▶ _The exercise_
Print the film reviews below word for word, in full.

[Start Passage to read]

Thursday, February 27, 2014

Sunday, February 23, 2014

The Last Few Films I've Seen... winter edition

1. The Monuments Men (2014)- Clooney's World War 2 drama tackles one of my very favorite subjects, that of the Nazi's stolen art hustle out of the various European countries they occupied during the war. And, seriously, if anyone is more interested on the subject as the non-fiction fucking tragedy it was, check out the absolutely essential film The Rape of Europa. Still, "The Monuments Men" is a bit jazzy and Hollywoodized, but its still an admirable effort that manages to balance its tough subject with some genuine sentimentality. And Bill Murray is not getting nearly the pub he deserves for his supporting role. A really good film.

2. Barriers (1965)- One of Jerzy Skolimowski's first films, "Barriers" is a near incomprehensible art film that, I'm sure, would make a bit more sense if I had a grounded understanding of Polish government and literature during the radical 60's. It's visually inventive, just a bit of a chore to get through in that student film sort of way.

3. The Spectacular Now (2013)- This film's reputation of being a clear-eyed, well developed teen romance hits on all cylinders, eschewing the normal routines of the genre to focus instead on the disappointments and confusions of being a teenager. As Sutter and Aimee, Miles Teller and Shailene Woodley are magnetic together, none more so than when they travel to meet Sutter's abandoning father (Kyle Chandler) and the frustrations of adult life hit them smack between the eyes.

[End Passage to read]
[Start Data]

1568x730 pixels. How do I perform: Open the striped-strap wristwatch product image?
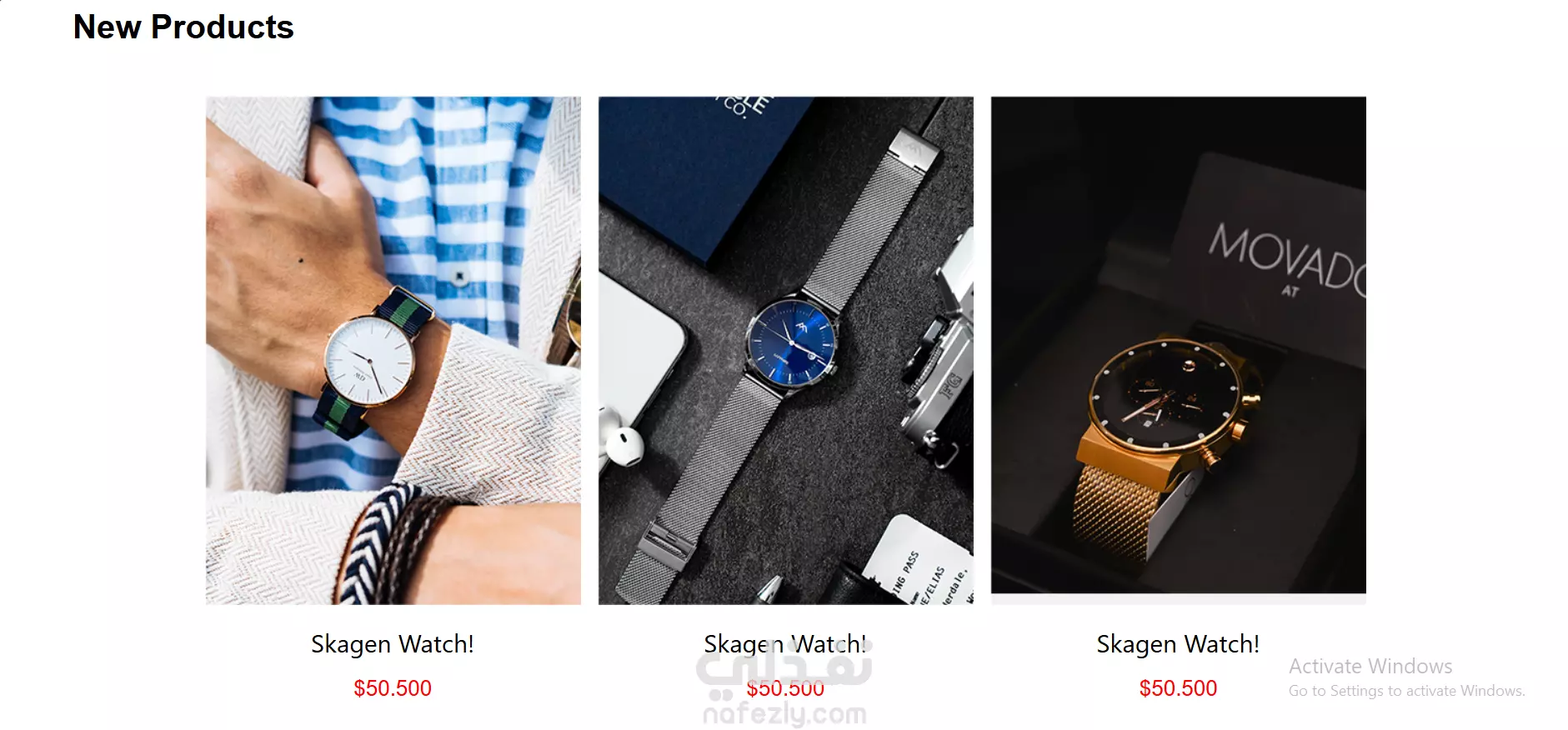393,351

[End Data]

▶ _In response_
Thursday, February 27, 2014

Sunday, February 23, 2014

The Last Few Films I've Seen... winter edition

1. The Monuments Men (2014)- Clooney's World War 2 drama tackles one of my very favorite subjects, that of the Nazi's stolen art hustle out of the various European countries they occupied during the war. And, seriously, if anyone is more interested on the subject as the non-fiction fucking tragedy it was, check out the absolutely essential film The Rape of Europa. Still, "The Monuments Men" is a bit jazzy and Hollywoodized, but its still an admirable effort that manages to balance its tough subject with some genuine sentimentality. And Bill Murray is not getting nearly the pub he deserves for his supporting role. A really good film.

2. Barriers (1965)- One of Jerzy Skolimowski's first films, "Barriers" is a near incomprehensible art film that, I'm sure, would make a bit more sense if I had a grounded understanding of Polish government and literature during the radical 60's. It's visually inventive, just a bit of a chore to get through in that student film sort of way.

3. The Spectacular Now (2013)- This film's reputation of being a clear-eyed, well developed teen romance hits on all cylinders, eschewing the normal routines of the genre to focus instead on the disappointments and confusions of being a teenager. As Sutter and Aimee, Miles Teller and Shailene Woodley are magnetic together, none more so than when they travel to meet Sutter's abandoning father (Kyle Chandler) and the frustrations of adult life hit them smack between the eyes.